All records that follow are to be restated exactly.
BEGIN EXERCISE DATA
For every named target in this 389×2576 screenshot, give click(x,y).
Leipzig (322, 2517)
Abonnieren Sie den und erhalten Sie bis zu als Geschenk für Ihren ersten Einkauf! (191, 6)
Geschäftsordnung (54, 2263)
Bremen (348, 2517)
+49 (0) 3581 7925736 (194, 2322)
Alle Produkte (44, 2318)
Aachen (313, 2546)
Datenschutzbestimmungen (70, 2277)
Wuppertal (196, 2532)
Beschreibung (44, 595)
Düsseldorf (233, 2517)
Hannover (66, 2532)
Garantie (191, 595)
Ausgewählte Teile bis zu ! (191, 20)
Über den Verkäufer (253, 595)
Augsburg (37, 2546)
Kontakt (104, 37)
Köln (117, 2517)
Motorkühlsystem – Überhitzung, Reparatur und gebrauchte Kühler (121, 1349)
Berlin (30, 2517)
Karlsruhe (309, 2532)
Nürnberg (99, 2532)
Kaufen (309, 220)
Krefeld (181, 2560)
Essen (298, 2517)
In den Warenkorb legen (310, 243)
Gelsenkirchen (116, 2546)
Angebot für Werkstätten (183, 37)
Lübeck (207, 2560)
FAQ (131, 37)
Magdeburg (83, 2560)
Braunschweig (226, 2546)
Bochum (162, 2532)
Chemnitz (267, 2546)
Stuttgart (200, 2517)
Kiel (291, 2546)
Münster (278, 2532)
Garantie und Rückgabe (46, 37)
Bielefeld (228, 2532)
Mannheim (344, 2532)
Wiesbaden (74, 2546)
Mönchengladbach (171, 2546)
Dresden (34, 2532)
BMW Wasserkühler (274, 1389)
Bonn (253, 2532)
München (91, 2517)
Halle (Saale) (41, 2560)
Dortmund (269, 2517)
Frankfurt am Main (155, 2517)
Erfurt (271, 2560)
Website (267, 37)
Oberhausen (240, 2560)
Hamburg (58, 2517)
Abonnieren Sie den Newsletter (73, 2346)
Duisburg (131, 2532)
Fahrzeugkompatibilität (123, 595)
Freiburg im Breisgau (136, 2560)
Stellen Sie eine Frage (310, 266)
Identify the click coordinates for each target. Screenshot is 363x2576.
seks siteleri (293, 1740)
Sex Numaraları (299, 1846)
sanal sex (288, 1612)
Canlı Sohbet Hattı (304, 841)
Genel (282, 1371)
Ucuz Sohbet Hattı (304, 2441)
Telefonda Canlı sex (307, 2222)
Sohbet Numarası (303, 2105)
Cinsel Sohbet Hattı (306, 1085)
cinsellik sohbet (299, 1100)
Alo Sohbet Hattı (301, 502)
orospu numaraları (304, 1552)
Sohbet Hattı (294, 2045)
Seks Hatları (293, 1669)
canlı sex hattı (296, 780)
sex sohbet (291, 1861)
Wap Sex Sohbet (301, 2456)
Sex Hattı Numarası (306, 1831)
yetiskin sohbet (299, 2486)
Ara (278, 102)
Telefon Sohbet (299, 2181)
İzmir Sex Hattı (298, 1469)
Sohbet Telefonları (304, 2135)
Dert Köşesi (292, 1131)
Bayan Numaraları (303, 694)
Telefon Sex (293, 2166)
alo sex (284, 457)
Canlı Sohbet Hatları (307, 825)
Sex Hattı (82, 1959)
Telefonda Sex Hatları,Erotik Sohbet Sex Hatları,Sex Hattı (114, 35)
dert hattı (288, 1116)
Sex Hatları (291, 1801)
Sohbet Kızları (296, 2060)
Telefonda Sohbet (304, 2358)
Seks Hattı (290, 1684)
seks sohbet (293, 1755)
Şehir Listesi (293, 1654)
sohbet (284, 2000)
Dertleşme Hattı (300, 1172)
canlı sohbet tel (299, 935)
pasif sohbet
END EXERCISE DATA
OUTPUT BELOW:
For every named target in this 389×2576 screenshot, give click(x,y).
Leipzig (322, 2517)
Abonnieren Sie den und erhalten Sie bis zu als Geschenk für Ihren ersten Einkauf! (191, 6)
Geschäftsordnung (54, 2263)
Bremen (348, 2517)
+49 (0) 3581 7925736 (194, 2322)
Alle Produkte (44, 2318)
Aachen (313, 2546)
Datenschutzbestimmungen (70, 2277)
Wuppertal (196, 2532)
Beschreibung (44, 595)
Düsseldorf (233, 2517)
Hannover (66, 2532)
Garantie (191, 595)
Ausgewählte Teile bis zu ! (191, 20)
Über den Verkäufer (253, 595)
Augsburg (37, 2546)
Kontakt (104, 37)
Köln (117, 2517)
Motorkühlsystem – Überhitzung, Reparatur und gebrauchte Kühler (121, 1349)
Berlin (30, 2517)
Karlsruhe (309, 2532)
Nürnberg (99, 2532)
Kaufen (309, 220)
Krefeld (181, 2560)
Essen (298, 2517)
In den Warenkorb legen (310, 243)
Gelsenkirchen (116, 2546)
Angebot für Werkstätten (183, 37)
Lübeck (207, 2560)
FAQ (131, 37)
Magdeburg (83, 2560)
Braunschweig (226, 2546)
Bochum (162, 2532)
Chemnitz (267, 2546)
Stuttgart (200, 2517)
Kiel (291, 2546)
Münster (278, 2532)
Garantie und Rückgabe (46, 37)
Bielefeld (228, 2532)
Mannheim (344, 2532)
Wiesbaden (74, 2546)
Mönchengladbach (171, 2546)
Dresden (34, 2532)
BMW Wasserkühler (274, 1389)
Bonn (253, 2532)
München (91, 2517)
Halle (Saale) (41, 2560)
Dortmund (269, 2517)
Frankfurt am Main (155, 2517)
Erfurt (271, 2560)
Website (267, 37)
Oberhausen (240, 2560)
Hamburg (58, 2517)
Abonnieren Sie den Newsletter (73, 2346)
Duisburg (131, 2532)
Fahrzeugkompatibilität (123, 595)
Freiburg im Breisgau (136, 2560)
Stellen Sie eine Frage (310, 266)
Identify the click coordinates for each target. Screenshot is 363x2576.
seks siteleri (293, 1740)
Sex Numaraları (299, 1846)
sanal sex (288, 1612)
Canlı Sohbet Hattı (304, 841)
Genel (282, 1371)
Ucuz Sohbet Hattı (304, 2441)
Telefonda Canlı sex (307, 2222)
Sohbet Numarası (303, 2105)
Cinsel Sohbet Hattı (306, 1085)
cinsellik sohbet (299, 1100)
Alo Sohbet Hattı (301, 502)
orospu numaraları (304, 1552)
Sohbet Hattı (294, 2045)
Seks Hatları (293, 1669)
canlı sex hattı (296, 780)
sex sohbet (291, 1861)
Wap Sex Sohbet (301, 2456)
Sex Hattı Numarası (306, 1831)
yetiskin sohbet (299, 2486)
Ara (278, 102)
Telefon Sohbet (299, 2181)
İzmir Sex Hattı (298, 1469)
Sohbet Telefonları (304, 2135)
Dert Köşesi (292, 1131)
Bayan Numaraları (303, 694)
Telefon Sex (293, 2166)
alo sex (284, 457)
Canlı Sohbet Hatları (307, 825)
Sex Hattı (82, 1959)
Telefonda Sex Hatları,Erotik Sohbet Sex Hatları,Sex Hattı (114, 35)
dert hattı (288, 1116)
Sex Hatları (291, 1801)
Sohbet Kızları (296, 2060)
Telefonda Sohbet (304, 2358)
Seks Hattı (290, 1684)
seks sohbet (293, 1755)
Şehir Listesi (293, 1654)
sohbet (284, 2000)
Dertleşme Hattı (300, 1172)
canlı sohbet tel (299, 935)
pasif sohbet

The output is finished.